EXERCISE AIM: Retype the material character for character, beginning at the line that contains "Сотрудничество (9, 908)" and continuing through the final line of the material.

RECORDS SUPPLIED:
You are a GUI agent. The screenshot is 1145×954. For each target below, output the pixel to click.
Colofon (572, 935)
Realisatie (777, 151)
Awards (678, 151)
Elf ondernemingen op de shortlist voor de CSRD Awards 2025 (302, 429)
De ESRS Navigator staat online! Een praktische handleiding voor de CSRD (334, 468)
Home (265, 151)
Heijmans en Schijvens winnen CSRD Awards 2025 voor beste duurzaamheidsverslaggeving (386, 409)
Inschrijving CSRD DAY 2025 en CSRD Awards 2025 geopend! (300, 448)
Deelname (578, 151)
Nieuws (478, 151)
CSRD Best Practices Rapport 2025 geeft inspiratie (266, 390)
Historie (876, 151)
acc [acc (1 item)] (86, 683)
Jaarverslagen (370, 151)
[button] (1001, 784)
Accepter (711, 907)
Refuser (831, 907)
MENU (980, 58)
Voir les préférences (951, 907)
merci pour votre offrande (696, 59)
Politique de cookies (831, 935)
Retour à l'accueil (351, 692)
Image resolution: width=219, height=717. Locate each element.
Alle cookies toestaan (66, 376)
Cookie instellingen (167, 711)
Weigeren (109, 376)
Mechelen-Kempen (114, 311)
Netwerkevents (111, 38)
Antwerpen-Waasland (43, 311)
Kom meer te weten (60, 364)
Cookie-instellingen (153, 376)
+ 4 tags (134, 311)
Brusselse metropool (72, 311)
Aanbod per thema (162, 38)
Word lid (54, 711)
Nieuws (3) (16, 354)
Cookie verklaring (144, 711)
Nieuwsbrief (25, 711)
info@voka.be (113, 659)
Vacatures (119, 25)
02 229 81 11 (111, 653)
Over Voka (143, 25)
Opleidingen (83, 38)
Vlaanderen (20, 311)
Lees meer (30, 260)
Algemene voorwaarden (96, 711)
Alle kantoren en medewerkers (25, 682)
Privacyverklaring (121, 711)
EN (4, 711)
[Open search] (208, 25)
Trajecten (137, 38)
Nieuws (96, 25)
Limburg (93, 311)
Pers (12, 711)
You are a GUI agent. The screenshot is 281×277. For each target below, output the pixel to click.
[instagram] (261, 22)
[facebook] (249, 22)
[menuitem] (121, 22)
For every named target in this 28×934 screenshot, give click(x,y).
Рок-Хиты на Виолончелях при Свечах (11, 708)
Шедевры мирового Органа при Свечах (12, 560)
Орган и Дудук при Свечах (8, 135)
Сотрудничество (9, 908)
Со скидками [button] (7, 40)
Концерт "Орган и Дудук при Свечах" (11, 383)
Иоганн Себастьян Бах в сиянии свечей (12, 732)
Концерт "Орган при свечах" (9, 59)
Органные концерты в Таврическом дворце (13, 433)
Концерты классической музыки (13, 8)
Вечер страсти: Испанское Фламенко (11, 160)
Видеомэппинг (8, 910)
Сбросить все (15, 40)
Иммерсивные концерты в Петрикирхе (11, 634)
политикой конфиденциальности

RIGHT ANSWER:
Сотрудничество (9, 908)
Со скидками [button] (7, 40)
Концерт "Орган и Дудук при Свечах" (11, 383)
Иоганн Себастьян Бах в сиянии свечей (12, 732)
Концерт "Орган при свечах" (9, 59)
Органные концерты в Таврическом дворце (13, 433)
Концерты классической музыки (13, 8)
Вечер страсти: Испанское Фламенко (11, 160)
Видеомэппинг (8, 910)
Сбросить все (15, 40)
Иммерсивные концерты в Петрикирхе (11, 634)
политикой конфиденциальности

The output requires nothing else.